**Reading passage**
################

Sequence Stratigraphy; During Early Devonian, the final, regressive phaser of Sloss's Tippecanoe (Tutelo phase) Supersequence were seen in the Early Devonian (Helderberg carboantes of eastern NY-Pa)
Major Wallbridge Unconformity truncates these sediments and separates from overlying Kaskaskia Supersequence (also divided into two parts)

Early phase created basal transgressive quartz sandstones (Oriskany) analogous to Potsdam  (Sauk Ss.) and St. Peter (Tippecanoe Ss.) and equivalent limestones : an orthoquartzite-carbonate suite; but tthese give way to mixed siliciclastics and carbonates

Plate Tectonics some uncertainties about positions of continents; where was Gondwanaland; apparently getting close to Euroamerica' Laurentia stil on paleoequator though rotated from earlier position; present east side was south of equator; NW in doldrums (bauxites) Alaska and Arctic Canada have reefs and evaporites

1) Caledonian Orogeny continued from Silurian caused major folding and thrusting in Scandinavia (Norway esp.) parts of northern Britain; famed Siccar Point angular unconformity shows folding of older Silurian flysch sediments, uplift, erosional beveling and then inundation by Devonian red  sediments

2) Major theme for eastern North America is convergence of Avalonia with Laurentia for produce Acadian Orogeny in a series of 3-4 tectophases; each follows a similar pattern (see below)

Avalonia attached to outer side of Laurentia; suture in central England (S England is Avalonia, Scotland is Laurentia); eastern Newfoundland (Avalon Peninsula) welded to western Newf.; Boston area sutures on (Cambrian Paradoxides trilobites common to England found here)

Effects of Acadioan Orogeny are evident throughout New England and maritime provinces;  subduction of Avolonian plate westward under the old Taconic land of New England created a new magmatic arc; many of the granite and gneiss domes  of the "Granite State" (NH) plus those of the Acadia National Park were formed in Devonian; sediments of forearc and backarc basins heavily folded, thrusted and high grade metamorphosed in New England (originally thought to be PreCambrian until Devonian fossils were found in some quartzites)

Acadian fold and thrust belt propagated from east to west, reaching west as far as the Hudson Valley region of eastern New York (Hudson Valley fold and thrust belt evident along Thruway Albany-Kingston)

################

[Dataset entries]
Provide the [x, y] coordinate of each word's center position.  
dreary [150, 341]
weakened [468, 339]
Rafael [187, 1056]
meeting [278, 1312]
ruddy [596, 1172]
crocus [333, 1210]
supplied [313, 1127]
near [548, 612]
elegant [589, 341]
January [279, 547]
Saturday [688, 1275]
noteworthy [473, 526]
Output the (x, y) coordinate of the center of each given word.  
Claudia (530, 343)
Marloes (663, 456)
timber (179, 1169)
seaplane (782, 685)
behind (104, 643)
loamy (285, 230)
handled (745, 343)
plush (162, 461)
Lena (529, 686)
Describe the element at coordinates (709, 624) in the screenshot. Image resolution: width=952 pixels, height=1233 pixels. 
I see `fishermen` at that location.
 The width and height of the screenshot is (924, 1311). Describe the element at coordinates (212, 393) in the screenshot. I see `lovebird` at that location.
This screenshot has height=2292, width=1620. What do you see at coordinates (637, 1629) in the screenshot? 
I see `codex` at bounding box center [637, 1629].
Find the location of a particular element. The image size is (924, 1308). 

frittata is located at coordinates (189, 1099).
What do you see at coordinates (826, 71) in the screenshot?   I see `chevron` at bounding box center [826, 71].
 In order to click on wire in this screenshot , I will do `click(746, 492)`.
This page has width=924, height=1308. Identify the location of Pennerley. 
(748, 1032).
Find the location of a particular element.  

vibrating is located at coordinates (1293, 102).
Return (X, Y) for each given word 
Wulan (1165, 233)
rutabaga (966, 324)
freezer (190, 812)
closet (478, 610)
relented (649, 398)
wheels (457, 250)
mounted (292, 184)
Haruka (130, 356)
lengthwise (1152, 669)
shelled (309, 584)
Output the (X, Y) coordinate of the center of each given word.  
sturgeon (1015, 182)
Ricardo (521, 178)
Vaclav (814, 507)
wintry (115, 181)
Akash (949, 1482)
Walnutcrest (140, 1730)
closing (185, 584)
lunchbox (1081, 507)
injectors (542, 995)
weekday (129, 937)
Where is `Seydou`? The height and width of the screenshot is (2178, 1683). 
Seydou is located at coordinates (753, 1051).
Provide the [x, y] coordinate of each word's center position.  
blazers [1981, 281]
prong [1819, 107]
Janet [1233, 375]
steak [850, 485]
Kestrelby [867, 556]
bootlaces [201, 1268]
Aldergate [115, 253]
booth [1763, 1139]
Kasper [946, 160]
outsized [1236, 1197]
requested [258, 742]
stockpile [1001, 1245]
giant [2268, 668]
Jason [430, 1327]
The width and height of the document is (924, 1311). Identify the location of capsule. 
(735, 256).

################

**Questions on the material**
**A.** Name every sandstone that the Devonian geology notes mention by name.
**B.** Write out the passage of the Devonian geology notes starting with "Effects of Acadioan" and going on through "in some quartzites)".

**Per-task answers**
**A.** Oriskany, Potsdam, St. Peter

**B.**
Effects of Acadioan Orogeny are evident throughout New England and maritime provinces;  subduction of Avolonian plate westward under the old Taconic land of New England created a new magmatic arc; many of the granite and gneiss domes  of the "Granite State" (NH) plus those of the Acadia National Park were formed in Devonian; sediments of forearc and backarc basins heavily folded, thrusted and high grade metamorphosed in New England (originally thought to be PreCambrian until Devonian fossils were found in some quartzites)